SUPPLIED PASSAGE:
— start —

DesignBoom has a feature, this month, on Chinese artist Wang Qingsong’s epic installation ‘Follow Me’.
It’s an epic, sprawling collection of work that mirrors, in part, the epic, sprawling change that has taken place in China over the last 20 years.

This from the artist himself:
Everyone appears full of aspiration and seems satisfied with the achievements of reform and rapid development, which are expressed in the Chinese slogan, ‘one change a year, one big change in three years, and one unidentifiable transformation in five years.’ Capitalism has ‘modernized’ our formerly agricultural country. In the last two decades, the economic reform has witnessed significant achievements-for example, being selected to host the 2008 Summer Olympic Games and China’s entry into the World Trade Organization, both of which bring it into much closer contact with other countries.
*****
As a matter of disclosure, I’ve limited familiarity with both Wang Qingsong’s work and the modern economic rise of China. What leapt off the page to me, though, was this slogan (with which I had no prior familiarity):
‘one change a year, one big change in three years, and one unidentifiable transformation in five years.’
We’re suckers for rapid, identifiable transformation. It drives investment. It drives news cycles. It drives Twitter.

— end —

INFORMATION SHOWN:

— start —

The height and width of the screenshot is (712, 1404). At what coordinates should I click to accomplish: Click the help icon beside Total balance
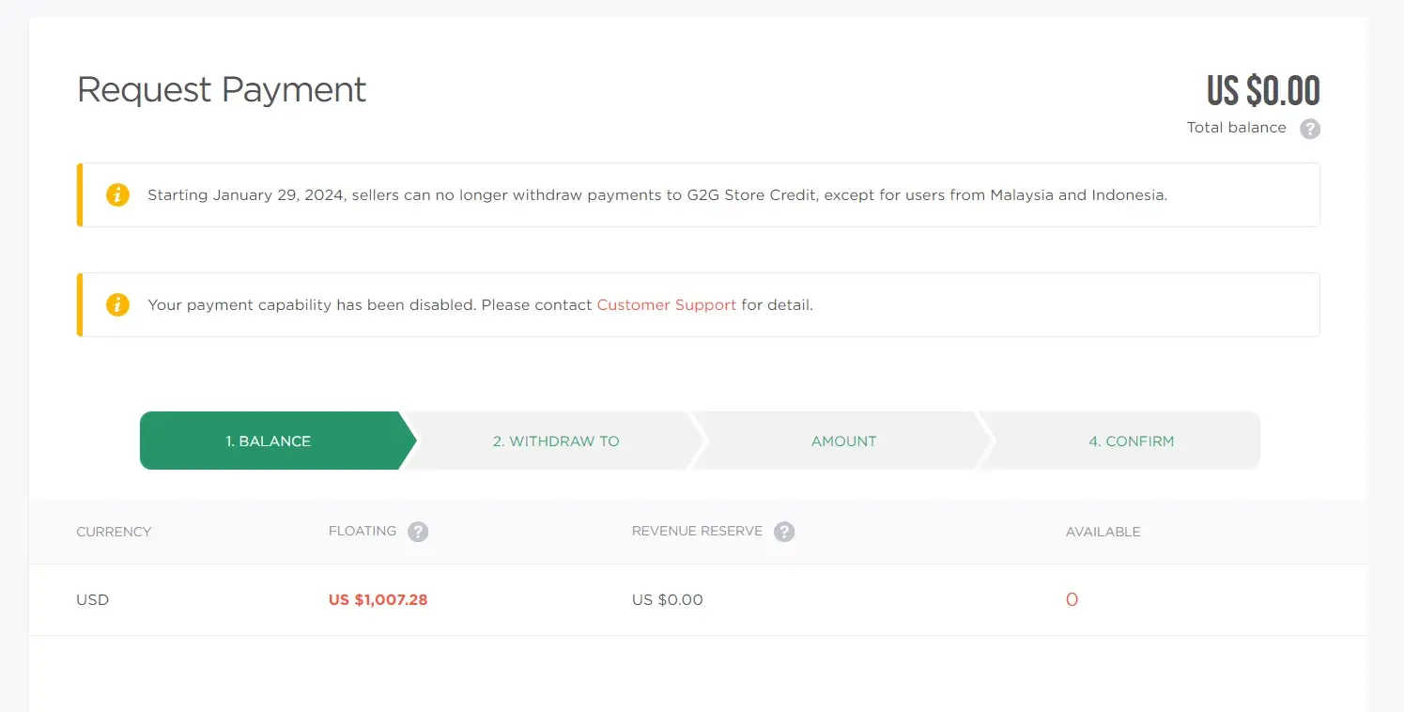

— end —

THE REQUEST:
Copy word for word the part of the post on Wang Qingsong's "Follow Me" that begins at the words "It’s an epic, sprawling" and stops after "with other countries.". The material that comes after the post is separate from it.

EXERCISE RESPONSE:
It’s an epic, sprawling collection of work that mirrors, in part, the epic, sprawling change that has taken place in China over the last 20 years.

This from the artist himself:
Everyone appears full of aspiration and seems satisfied with the achievements of reform and rapid development, which are expressed in the Chinese slogan, ‘one change a year, one big change in three years, and one unidentifiable transformation in five years.’ Capitalism has ‘modernized’ our formerly agricultural country. In the last two decades, the economic reform has witnessed significant achievements-for example, being selected to host the 2008 Summer Olympic Games and China’s entry into the World Trade Organization, both of which bring it into much closer contact with other countries.